Connected certification recognizes that a community has measurably demonstrated proficiency for effective access, adoption, and use of broadband and broadband supported technologies. This national platform recognizes communities that are excelling in their pursuit of accelerated access, adoption, and use of broadband. While an exciting accomplishment for any community, it is critical to stress that Connected certification is not the end of the Connected program. In fact, Connected certification, while recognizing work completed to date, marks the launch of the Technology Action Plan and the beginning of a community’s journey to continually improve its broadband landscape. Maintaining community collaboration and progress during plan implementation is a difficult task, but one that will result in an improved standing in the digital economy. Additionally, Connected certified communities, and all communities engaged in the Connected program, are part of a nationwide network of stakeholders all working toward the same goal: improved broadband access, adoption, and use. While every community is different, many share common issues and Connected works to identify the best practices for solving these issues and share them with this network. Together, we can work to bring affordable, reliable, and high-capacity infrastructure to underserved areas; promote adoption via skills training and education; and facilitate the advanced use of technology among all sectors to create more sustainable, resilient, and prosperous communities.

The Connected Assessment is designed to measure and analyze the local broadband and technology landscape. The criteria for the Connected Assessment stems from several sources including the Federal Communication Commission’s National Broadband Plan.

The Connected Assessment examines broadband in the areas of Access, Adoption, and Use. The Access portion has six metrics, Adoption seven, and the Use portion of the assessment examines a multitude of metrics across ten sectors representing the interrelated institutions and organizations across a community.

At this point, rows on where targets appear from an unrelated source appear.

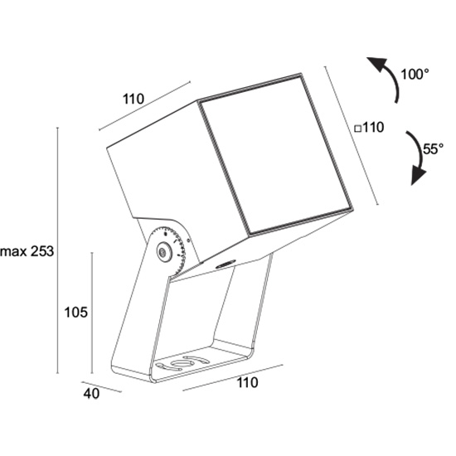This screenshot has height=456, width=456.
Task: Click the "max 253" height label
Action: click(x=27, y=251)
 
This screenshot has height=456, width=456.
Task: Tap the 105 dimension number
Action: click(x=75, y=313)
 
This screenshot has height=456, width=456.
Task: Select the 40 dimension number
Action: click(x=91, y=394)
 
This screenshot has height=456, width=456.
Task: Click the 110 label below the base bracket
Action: click(x=248, y=382)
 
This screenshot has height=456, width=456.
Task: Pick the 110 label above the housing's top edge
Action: click(x=133, y=99)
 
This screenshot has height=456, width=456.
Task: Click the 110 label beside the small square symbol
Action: click(x=373, y=128)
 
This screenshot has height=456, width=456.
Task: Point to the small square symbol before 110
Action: click(x=358, y=129)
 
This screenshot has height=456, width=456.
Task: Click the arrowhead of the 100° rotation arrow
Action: click(x=376, y=65)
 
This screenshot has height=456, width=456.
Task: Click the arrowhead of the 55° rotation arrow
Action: click(x=418, y=177)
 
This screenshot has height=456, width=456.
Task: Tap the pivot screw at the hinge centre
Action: click(x=163, y=250)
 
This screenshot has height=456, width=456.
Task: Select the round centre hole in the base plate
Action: click(x=182, y=363)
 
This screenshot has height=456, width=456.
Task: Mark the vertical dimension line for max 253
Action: click(x=57, y=250)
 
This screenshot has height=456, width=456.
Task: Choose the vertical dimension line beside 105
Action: click(x=92, y=313)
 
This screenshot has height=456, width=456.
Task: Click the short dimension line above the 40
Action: click(x=101, y=387)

Access: Is your infrastructure adequate?

Home Broadband Availability: What percentage of homes in the community has access to fixed broadband at the FCC’s definition of Advanced Broadband Service?

High Speed Availability: What percentage of homes have access to ultra-fast Internet service?

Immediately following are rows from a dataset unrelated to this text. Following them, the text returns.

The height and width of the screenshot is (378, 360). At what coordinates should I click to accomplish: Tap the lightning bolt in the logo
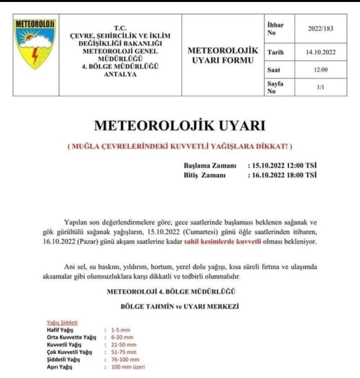point(35,56)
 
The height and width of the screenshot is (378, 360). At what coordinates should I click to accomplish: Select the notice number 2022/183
point(320,29)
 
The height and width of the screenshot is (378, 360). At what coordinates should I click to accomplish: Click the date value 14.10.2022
point(320,52)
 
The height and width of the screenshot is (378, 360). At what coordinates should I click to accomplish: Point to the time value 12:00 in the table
point(320,70)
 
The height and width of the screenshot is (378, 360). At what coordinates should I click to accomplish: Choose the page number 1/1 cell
point(320,87)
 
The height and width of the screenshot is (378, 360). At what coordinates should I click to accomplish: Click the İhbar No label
point(275,29)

Broadband Competition: What percentage of homes in the community has access to more than one broadband provider?

Platform Dependency: What percentage of homes in the community has access to more than one type of broadband?

Middle Mile Access: What is the availability of middle mile or backhaul infrastructure in the community?

Mobile Broadband Availability: Which areas of the community have access to mobile broadband service at sufficient speeds from multiple providers?

Adoption: Are you addressing barriers to home broadband adoption?

Home Broadband Adoption: How many households adopt or subscribe to home Internet service?

Affordability: How does the cost of broadband in your community compare to the state and nation?

Digital Literacy: Do residents of the community have the hardware, software, and online skills to participate in the digital economy? 

Public Computers: Does the community provide adequate access to public computers?

Frequency of Internet Use: How often do residents of the community access the Internet?

Use: Is your community utilizing broadband to pursue an improved quality of life?

Government: The provision of government services and new tactics for community involvement can be made through the application of technology within local municipalities.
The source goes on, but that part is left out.